The CIO of the Department of Defense has devised an ambitious IT plan that aims to help the military branches cope with billions of dollars in budget cuts.
The DOD's IT Enterprise Strategy is one of Takai's first deliverables. It identifies 26 "lines of effort" that aim to meet three broad objectives for tech spending and implementation: efficiency, effectiveness, and security.
David DeVries, a DOD deputy CIO and project leader of the IT Enterprise Strategy, uses the term "line of effort" rather than project in describing the strategy because much of the activity involves more than a single contract. For example, the DOD wants to consolidate and optimize its many networks, not just one of them. And it wants to improve IT acquisition across its operations through broader use of enterprise licenses and deals. Other lines of effort include data center consolidation, identity management, and network security.
The IT Enterprise Strategy has its roots in former Deputy Secretary William Lynn's push last year for DOD-wide efficiencies. It took on added dimension and urgency following the publication in November 2010 of classified government documents that had been obtained by WikiLeaks. DeVries says it was a "perfect storm" for re-evaluating IT strategy across DOD's enterprise.
The IT Enterprise Strategy is the work of the DOD CIO's office (project leader DeVries reports to Takai), done in collaboration with the CIOs of the military branches and defense agencies. The Pentagon looked to the private sector in coming up with best practices as well. "We're not doing this in a vacuum," says DeVries.
Where possible, the strategy pulls in recent tech initiatives that align with its objectives, such as the Army's big enterprise email project (more on that later). The initial implementation plan, which will follow release of the IT Enterprise Strategy by a few weeks, identifies eight such projects to be carried out this year and next.
The DOD's data center consolidation initiative is also part of the strategy. At last count, the department planned to close 344 of its 772 data centers, or 45% of those facilities. An update to that plan is due any day.
Takai: Aggressive plan, but few quick wins
In our meeting with Takai, held in a small conference room at the Pentagon a few days before her one-year anniversary on the job, she outlines her top four priorities: supporting the front-line war-fighters, managing the IT budget, investing in new technologies, and bolstering cybersecurity.
For example, commercial mobile devices are high on the enterprise IT plan's new tech investment. More than 50 mobile pilot programs are under way at the DOD, ranging from use of smartphones on the battlefield to iPads for military officers. "The need runs in parallel to what the corporate world is looking at--executives who want access to the latest and greatest devices, all the way through being able to use the devices for training and in theater," Takai says.
Security over the military's unclassified NIPRnet and classified SIPRnet networks remains the big mobility hurdle. "We want to make sure we're not giving a soldier a tool that will put them at risk," says Michael McCarthy, operations director of the Army Brigade Modernization Command's Mission Command Complex. "We have to be able to harden the OS and the device itself so that we can operate all the way to classified networks and use the phone to operate mission command systems."

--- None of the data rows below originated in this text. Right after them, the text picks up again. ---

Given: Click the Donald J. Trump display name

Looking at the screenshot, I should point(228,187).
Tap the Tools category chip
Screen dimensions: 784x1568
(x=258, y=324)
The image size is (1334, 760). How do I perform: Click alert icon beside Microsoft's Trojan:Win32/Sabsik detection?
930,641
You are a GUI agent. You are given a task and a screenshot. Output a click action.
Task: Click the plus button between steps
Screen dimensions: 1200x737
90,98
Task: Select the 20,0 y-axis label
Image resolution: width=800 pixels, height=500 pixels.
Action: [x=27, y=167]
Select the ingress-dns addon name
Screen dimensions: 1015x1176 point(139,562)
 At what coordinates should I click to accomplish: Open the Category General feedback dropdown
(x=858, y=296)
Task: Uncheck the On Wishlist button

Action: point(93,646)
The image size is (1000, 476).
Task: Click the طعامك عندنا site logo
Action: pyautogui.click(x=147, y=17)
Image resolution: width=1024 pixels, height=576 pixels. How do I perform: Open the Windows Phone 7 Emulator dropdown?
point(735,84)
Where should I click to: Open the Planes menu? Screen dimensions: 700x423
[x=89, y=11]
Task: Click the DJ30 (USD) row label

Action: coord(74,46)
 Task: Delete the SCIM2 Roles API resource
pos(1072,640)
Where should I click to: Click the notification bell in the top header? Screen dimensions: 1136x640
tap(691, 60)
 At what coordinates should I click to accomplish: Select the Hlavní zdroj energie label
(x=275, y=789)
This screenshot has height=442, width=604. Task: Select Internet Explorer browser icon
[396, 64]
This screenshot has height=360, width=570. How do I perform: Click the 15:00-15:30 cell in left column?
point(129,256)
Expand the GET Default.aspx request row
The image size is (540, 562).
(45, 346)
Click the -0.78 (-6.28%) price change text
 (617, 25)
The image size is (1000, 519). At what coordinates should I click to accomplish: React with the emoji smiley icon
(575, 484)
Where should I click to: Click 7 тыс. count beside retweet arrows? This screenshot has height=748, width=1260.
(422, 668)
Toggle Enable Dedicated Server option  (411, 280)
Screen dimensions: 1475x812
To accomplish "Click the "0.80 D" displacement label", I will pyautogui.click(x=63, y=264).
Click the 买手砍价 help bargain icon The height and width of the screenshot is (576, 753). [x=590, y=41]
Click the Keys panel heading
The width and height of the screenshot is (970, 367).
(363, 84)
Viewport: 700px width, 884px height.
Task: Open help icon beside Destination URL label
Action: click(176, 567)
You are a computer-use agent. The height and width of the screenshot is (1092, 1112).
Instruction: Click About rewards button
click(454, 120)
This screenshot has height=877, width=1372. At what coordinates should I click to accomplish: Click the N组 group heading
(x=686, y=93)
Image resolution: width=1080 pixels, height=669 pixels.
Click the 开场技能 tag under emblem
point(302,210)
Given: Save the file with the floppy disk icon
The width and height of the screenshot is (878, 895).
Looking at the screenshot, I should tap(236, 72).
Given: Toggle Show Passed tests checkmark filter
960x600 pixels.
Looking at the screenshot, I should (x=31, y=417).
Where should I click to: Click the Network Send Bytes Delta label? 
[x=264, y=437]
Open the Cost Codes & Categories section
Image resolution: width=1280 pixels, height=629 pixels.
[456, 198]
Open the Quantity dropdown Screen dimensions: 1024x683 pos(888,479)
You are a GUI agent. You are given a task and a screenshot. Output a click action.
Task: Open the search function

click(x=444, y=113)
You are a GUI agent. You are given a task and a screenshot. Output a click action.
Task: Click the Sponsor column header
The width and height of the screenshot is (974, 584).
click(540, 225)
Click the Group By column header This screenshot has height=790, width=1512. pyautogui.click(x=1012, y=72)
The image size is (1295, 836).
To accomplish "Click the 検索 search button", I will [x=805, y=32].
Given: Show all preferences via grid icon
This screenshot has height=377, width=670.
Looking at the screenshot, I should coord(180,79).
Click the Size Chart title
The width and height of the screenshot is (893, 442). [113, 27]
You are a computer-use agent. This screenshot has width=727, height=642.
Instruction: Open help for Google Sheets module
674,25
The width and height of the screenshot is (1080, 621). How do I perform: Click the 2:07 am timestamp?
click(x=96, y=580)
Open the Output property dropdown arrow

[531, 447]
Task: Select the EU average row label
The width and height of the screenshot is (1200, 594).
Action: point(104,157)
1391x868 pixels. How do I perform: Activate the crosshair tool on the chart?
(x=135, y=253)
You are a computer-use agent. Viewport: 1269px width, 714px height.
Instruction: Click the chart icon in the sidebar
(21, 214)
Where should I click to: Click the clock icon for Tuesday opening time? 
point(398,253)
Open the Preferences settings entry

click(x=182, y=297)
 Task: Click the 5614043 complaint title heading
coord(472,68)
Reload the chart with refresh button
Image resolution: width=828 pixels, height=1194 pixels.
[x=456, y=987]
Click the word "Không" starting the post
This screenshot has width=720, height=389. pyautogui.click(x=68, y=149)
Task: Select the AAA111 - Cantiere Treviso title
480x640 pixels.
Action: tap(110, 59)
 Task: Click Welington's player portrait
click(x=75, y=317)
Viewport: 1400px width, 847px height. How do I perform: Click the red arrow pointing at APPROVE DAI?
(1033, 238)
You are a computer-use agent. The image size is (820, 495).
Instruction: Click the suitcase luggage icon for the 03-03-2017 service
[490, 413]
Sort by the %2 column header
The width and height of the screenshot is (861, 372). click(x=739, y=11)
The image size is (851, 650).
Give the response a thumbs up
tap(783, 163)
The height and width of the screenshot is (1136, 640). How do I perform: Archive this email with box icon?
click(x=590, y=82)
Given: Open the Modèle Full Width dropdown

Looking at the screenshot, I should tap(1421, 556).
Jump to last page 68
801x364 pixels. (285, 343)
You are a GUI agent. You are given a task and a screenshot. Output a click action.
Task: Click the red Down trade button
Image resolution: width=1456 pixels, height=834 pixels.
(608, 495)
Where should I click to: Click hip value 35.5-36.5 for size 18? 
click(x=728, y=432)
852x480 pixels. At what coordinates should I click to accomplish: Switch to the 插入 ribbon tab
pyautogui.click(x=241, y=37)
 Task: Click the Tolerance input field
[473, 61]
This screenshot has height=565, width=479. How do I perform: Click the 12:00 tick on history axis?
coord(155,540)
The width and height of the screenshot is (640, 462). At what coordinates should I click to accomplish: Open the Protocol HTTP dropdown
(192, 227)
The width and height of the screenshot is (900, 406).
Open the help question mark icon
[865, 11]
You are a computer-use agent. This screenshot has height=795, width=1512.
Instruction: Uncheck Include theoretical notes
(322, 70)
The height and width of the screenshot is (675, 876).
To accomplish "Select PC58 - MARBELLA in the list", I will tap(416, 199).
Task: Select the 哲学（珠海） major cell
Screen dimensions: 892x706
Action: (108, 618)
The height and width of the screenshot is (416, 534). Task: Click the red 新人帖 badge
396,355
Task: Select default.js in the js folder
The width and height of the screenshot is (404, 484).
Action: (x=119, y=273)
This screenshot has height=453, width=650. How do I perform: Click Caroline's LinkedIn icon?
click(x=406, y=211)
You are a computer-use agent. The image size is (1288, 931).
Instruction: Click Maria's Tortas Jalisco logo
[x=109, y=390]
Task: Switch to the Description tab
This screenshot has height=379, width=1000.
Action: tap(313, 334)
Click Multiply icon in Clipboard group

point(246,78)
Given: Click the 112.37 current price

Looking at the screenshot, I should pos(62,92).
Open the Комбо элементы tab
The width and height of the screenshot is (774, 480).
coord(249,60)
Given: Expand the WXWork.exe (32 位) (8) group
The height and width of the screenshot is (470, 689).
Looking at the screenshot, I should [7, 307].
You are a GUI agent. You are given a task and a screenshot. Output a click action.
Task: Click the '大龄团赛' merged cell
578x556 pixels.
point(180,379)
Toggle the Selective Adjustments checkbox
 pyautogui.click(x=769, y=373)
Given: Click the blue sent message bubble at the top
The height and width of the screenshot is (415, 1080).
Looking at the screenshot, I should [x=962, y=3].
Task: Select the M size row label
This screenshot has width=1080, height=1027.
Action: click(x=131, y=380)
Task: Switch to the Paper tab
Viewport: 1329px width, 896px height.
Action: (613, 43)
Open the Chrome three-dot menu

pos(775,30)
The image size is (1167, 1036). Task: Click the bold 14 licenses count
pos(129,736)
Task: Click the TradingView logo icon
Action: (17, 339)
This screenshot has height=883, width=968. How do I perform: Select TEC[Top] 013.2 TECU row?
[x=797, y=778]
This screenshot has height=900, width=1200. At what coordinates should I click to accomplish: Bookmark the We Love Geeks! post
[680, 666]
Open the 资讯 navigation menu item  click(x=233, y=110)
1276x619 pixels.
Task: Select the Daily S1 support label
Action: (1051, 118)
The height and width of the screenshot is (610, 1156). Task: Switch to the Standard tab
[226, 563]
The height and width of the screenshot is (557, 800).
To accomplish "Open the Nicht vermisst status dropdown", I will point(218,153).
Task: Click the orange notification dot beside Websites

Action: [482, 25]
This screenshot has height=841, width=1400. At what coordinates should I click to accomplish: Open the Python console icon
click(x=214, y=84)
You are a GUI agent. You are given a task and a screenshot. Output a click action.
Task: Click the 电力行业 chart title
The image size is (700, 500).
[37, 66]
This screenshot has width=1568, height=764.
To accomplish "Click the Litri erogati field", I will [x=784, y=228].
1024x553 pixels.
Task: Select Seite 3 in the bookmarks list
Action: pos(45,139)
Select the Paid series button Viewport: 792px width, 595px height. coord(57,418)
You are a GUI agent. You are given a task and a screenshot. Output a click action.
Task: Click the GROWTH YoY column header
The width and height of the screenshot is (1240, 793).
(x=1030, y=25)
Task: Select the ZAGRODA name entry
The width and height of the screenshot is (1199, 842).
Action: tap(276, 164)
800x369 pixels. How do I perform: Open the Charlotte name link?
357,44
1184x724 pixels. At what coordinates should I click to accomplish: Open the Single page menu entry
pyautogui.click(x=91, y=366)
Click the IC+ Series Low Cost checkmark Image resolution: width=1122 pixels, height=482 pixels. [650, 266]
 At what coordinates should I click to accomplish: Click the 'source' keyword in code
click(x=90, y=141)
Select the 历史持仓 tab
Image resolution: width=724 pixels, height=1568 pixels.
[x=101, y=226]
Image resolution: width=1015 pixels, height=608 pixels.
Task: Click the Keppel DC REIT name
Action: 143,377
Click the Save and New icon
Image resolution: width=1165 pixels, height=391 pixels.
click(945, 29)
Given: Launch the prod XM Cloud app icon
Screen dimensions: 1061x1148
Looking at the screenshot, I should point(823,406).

Under a program called Connecting Soldiers to Digital Applications, the Army is evaluating the security of mobile devices and operating systems, as well as authentication techniques such as fingerprint and facial recognition. The program has identified problems unique to the military. For example, it's difficult for soldiers to operate touch screens when wearing gloves, so the Army acquired gloves that make that easier.
Google and George Mason University are co-developing a secure, Android-based software environment for mobile devices, which the National Security Agency (part of the DOD) is working to certify. The Army has also been testing Apple's iOS--Apple is developing security features that the Army has pushed for, McCarthy says.
Army officials talk of one day letting every soldier use his or her smartphone of choice, but they aren't there yet. "I don't want to leave the impression that tomorrow we're going from secure radios to iPhones," Takai says. In fact, the Army just signed a $66 million contract for new "manpack" radios from defense contractor Harris that can be used for voice, data, and video communications, including transmissions to ensure that soldiers are capturing or detaining the right people. The radios, already used in Afghanistan, are smaller and lighter than the models they're replacing.
Just last month, the DOD stopped funding development of a next-generation radio that was part of its Joint Tactical Radio System, citing the rising costs of the device. The military had already spent $2 billion on development of the device, though it was never actually deployed. It's the kind of elephant project the DOD must get away from.